Julie, her REW (from me) is probably out of siamese sables chinchillas, black, blue and PW. Her litter with that LH buck seems to be all agouti right now. lol So I'm not 100% what she really is.

Misty, I am breeding in the Agouti, AOV, Broken and Self groups. So really chestnut, pointed white, black, blue and brokens of those... hoping to be getting some opals and chinchillas too... no shaded or tan patterns here.


----------



## Shaded Night Rabbitry (Jul 7, 2010)

If I remember correctly, the sire was a chestnut. Agouti is all dominate A- B- C- D- E-, so it probably masked over anything the rew was carrying. It would take a second generation breeding back to mom to see what the rew may actually carry.

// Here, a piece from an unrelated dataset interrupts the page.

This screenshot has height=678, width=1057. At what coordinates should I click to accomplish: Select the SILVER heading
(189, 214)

As far as rews. I generally see them out of shaded, since that's what they're very useful for, but who knows. Look back on the pedigree, or do some test breedings.

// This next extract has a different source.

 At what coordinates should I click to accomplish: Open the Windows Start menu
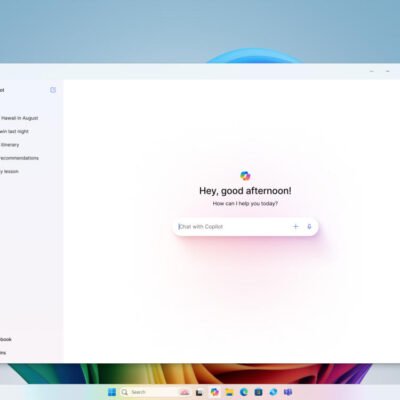pos(112,392)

I personally vote doing shadeds. I love all the shaded varieties. X3 But I may be biased...


----------



## lelanatty (Jul 7, 2010)

I have a friend who breeds woolies and she has nearly every variety. She just breeds within the color groups. Shadeds to shadeds, tan pattern to tan pattern, etc. except in AOV of course.
The best thing to do is breed the color you like best. In your original post you do mention two shaded colors, s. sable and smoke pearl... just sayin. :biggrin: Good Luck with your rabbitry!


----------



## RabbitLover94 (Jul 7, 2010)

I'll be sticking to Self, Shaded, and Tan Pattern. Also the brokens of those varieties. I'll NEVER breed Agouti or AOV Jersey Woolies. I just don't really like those colors.... Unless of course I come across one super hot JW in those groups...then I don't think I could help myself. Lol! =D


----------



## mistyjr (Jul 7, 2010)

*Shaded Night Rabbitry wrote: *


> If I remember correctly, the sire was a chestnut. Agouti is all dominate A- B- C- D- E-, so it probably masked over anything the rew was carrying. It would take a second generation breeding back to mom to see what the rew may actually carry.
> 
> As far as rews. I generally see them out of shaded, since that's what they're very useful for, but who knows. Look back on the pedigree, or do some test breedings.
> 
> I personally vote doing shadeds. I love all the shaded varieties. X3 But I may be biased...


The dad of the babies is a LionHead. So I wont be using him for breeding anymore. Im going to find him a home this weekend at the show.


----------



## mistyjr (Jul 7, 2010)

:roflmao:*RabbitLover94 wrote: *


> I'll be sticking to Self, Shaded, and Tan Pattern. Also the brokens of those varieties. I'll NEVER breed Agouti or AOV Jersey Woolies. I just don't really like those colors.... Unless of course I come across one super hot JW in those groups...then I don't think I could help myself. Lol! =D


----------



## leo9lionheads (Jul 9, 2010)

Well with the rew if you know she doesn't carry agouti herself then you can go in any direction you want because the rew gene is the most recessive gene of the C allele so she cant carry full color(i.e. black), chinchilla, shaded or himi/pointed white. I will say this though jersey woolys usually dont carry the non extension gene which causes torts and sable points so if you wanted those it make take a couple generations but I haven't seen her pedigree so I dont know. This is the fun part of breeding figuring out what colors you want/will get.


----------



## mistyjr (Jul 9, 2010)

I will know more tomorrow!! I have a show tomorrow and I have a really good breeder well known in the US looking at my Wooly and the babies!


----------